IFN-γ在早孕母胎界面對吲哚胺2,3-雙加氧酶(IDO)表達的正性調節研究

涂媛媛 喻海芬 趙淑云 翁宇紅 王 珺 李仕祥 錢志瑤 黃官友

(貴州醫科大學附屬醫院,貴陽 550004)

胎兒如何逃脫母體免疫系統的攻擊，具體機制尚不明確。母胎界面由母體的蛻膜組織及胚胎的滋養細胞組成，胚胎作為半同種移植物不被母體排斥，與母胎界面的免疫耐受狀態相關。干擾素(interferon-γ，IFN-γ)由分泌蛋白質組成，存在于各種脊椎動物體內，具有抗病毒、抗細胞增殖、抗腫瘤、免疫調節等多種活性[1]。吲哚胺-2，3雙加氧酶(indoleamine-2，3-dioxygenase，IDO)是沿犬尿酸途徑中分解代謝催化色氨酸的限速酶，存在于哺乳動物的組織與細胞中，在淋巴組織和胎盤中廣泛表達，正常狀態下呈低水平表達，在炎癥過程或感染中，IDO表達顯著增加，另外IFN-γ和脂多糖(lipopolysacch-arides，LPS)也可誘導IDO表達[2,3]。雌激素是一種性激素，對生殖發育至關重要，主要有三種類型：雌酮、雌二醇、雌三醇。當雌二醇水平逐漸升高約100倍時，雌三醇水平從早期妊娠到晚期妊娠增加約1 000倍，產后則急劇下降[4]。在懷孕期間，胎盤細胞產生性激素，特別是雌激素。雌激素在免疫系統中也有作用，但其機制尚不完全清楚。雌激素主要通過影響胸腺的T淋巴細胞、B淋巴細胞及細胞因子表達而調節免疫系統，此外雌激素還可促使自身免疫性B細胞增多而克服免疫耐受，通過改變細胞因子來誘導B細胞活化，降低B細胞凋亡。由于Th1型細胞因子參與急性同種移植排斥反應，Th2型細胞因子參與免疫耐受。傳統理論認為母胎界面中Th1/Th2的平衡向Th2偏倚有利于母胎免疫耐受，向Th1偏倚與復發性流產等密切相關。
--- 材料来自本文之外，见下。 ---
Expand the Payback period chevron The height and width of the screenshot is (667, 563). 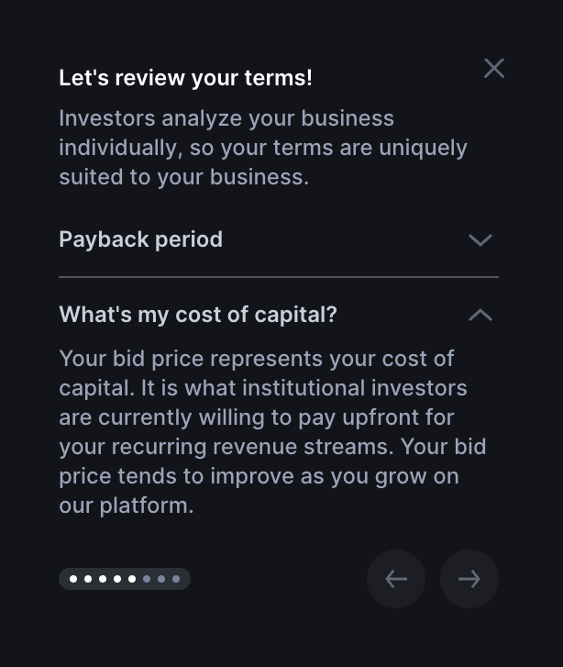[480, 239]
近年的研究表明，胚胎植入部位有包括IFN-γ在內的高水平的Th1型細胞因子[5,6]，而妊娠期有一個非常顯著的特征是胎盤組織通過產生大量的IDO來維持母胎耐受。在免疫微環境中，早期IDO的表達可能與IFN-γ有關，而晚期可能與TGF-β有關[7]。由于Th1型細胞因子參與急性同種移植排斥反應，Th2型細胞因子參與免疫耐受。傳統理論認為母胎界面中Th1/Th2的平衡向Th2偏倚有利于母胎免疫耐受，向Th1偏倚與復發性流產等密切相關[8-13]。本文分析早孕絨毛和脫膜組織中IFN-γ上調IDO表達的可能性。

1 材料與方法

1.1材料

1.1.1標本 選擇2015年10月至2017年6月，在貴州醫科大學附屬醫院收治的接受人工流產治療的孕6～9周正常妊娠婦女38例及人工流產獲得的絨毛及蛻膜組織。納入標準：健康正常妊娠婦女；妊娠6～9周；妊娠期間未接受過藥物治療。排除標準：合并全身性疾病者；接受稽留流產或孕酮和米非司酮人流前處理者。研究經貴州醫科大學附屬醫院倫理委員會批準，且患者均簽署知情同意書。
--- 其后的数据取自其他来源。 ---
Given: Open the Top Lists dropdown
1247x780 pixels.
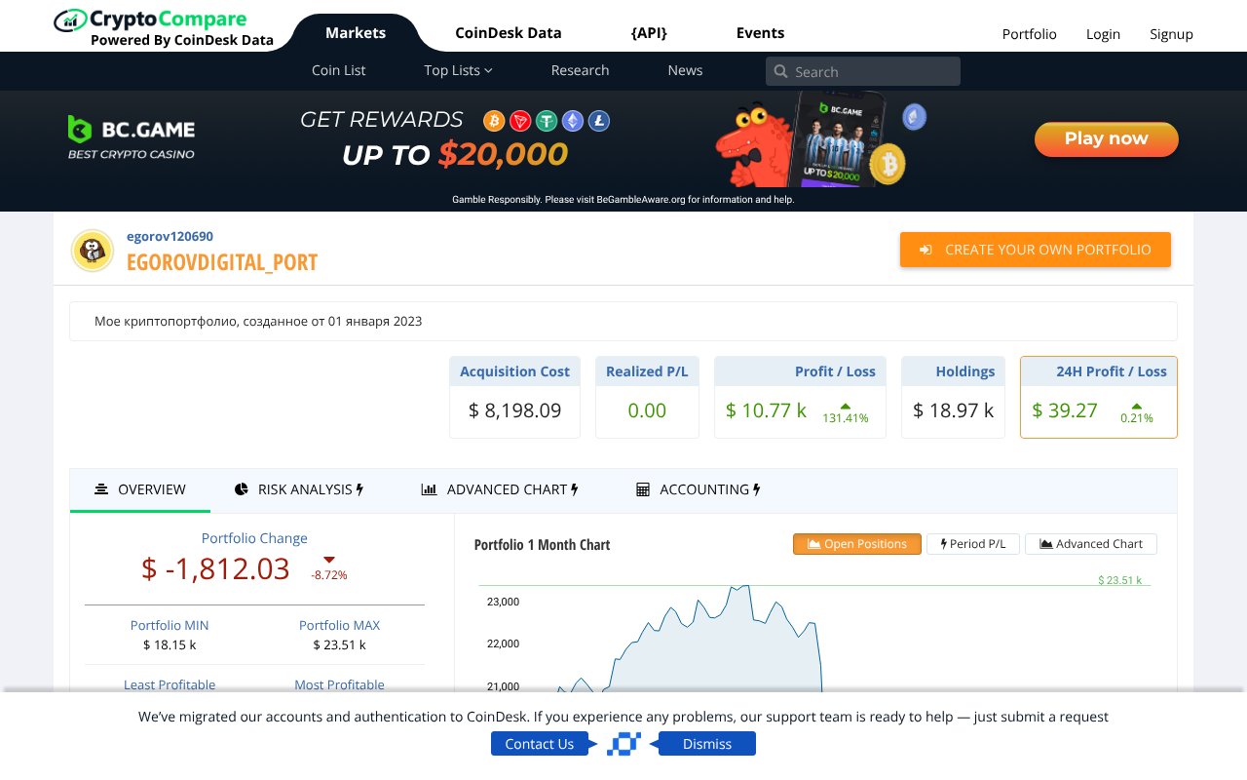Looking at the screenshot, I should [x=458, y=70].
1.1.2主要試劑 細胞裂解緩沖液(RIPA)(BL502A)和蛋白酶抑制劑(P8340)均購自美國Sigma公司；一抗和二抗去除液(HCY055)、三羥甲基氨基甲烷-甘氨酸電泳液粉劑(56-40-6)及BCA-100蛋白定量試劑盒(P0012)均購自碧云天公司(877-616-CELL2355)、(D3H2)XP?Rabbit mAb、10×TBST(T1081)、IFN-γ(877-616-cell 2355)和兔抗IDO抗體均(86630)購自美國Cell Signaling Technology公司；PVDF膜(IPVH00010PCRE)、ECL試劑(c_311032402_10)和HRP標記山羊抗兔IgG(M_25420100_10)均購自PerkinElmer公司；預染蛋白相對分子質量Marker(BL706A)和5×SDS-PACE蛋白上樣緩沖液(BL502A)均購自美國Biosharp公司；兔抗GAPDH抗體(A01020美國Gnne Tex公司)；SDS-PACE制備試劑盒(325OGR500)(北京索萊寶科技有限公司)。

1.2方法

1.2.1IFN-γ和IDO在早孕絨毛及蛻膜中的表達 用磷酸緩沖鹽溶液(phosphate buffer saline,PBS)洗滌早孕絨毛和蛻膜殘留的紅細胞，取絨毛和蛻膜組織各100 mg，置于研缽并加入適量液氮，碾碎組織成粉末，加入蛋白酶抑制劑的裂解液充分裂解，置于4℃離心機，3 000 r/min離心30 min，取上清并采用BCA檢測蛋白濃度。加緩沖液煮沸變性，將變性的樣本加入聚丙烯酰胺凝膠中電泳，轉聚偏二氟乙烯膜(polyvinylidene fluoride，PVDF)，封閉，孵育一抗，4℃過夜，洗膜加二抗，孵育1 h，ECL顯影，圖片瀏覽軟件(Imagel J)處理圖片，甘油醛-3-磷酸脫氫酶(glyceraldehyde-3-phosphate dehydrogenase，GAPDH)為內參，IFN-γ和IDO的表達采用目的蛋白條帶與內參吸光度值的比值表示(標準：Western blot實驗得到的目的蛋白灰度值，除以GAPDH內參灰度值得到的目的蛋白的相對表達量)。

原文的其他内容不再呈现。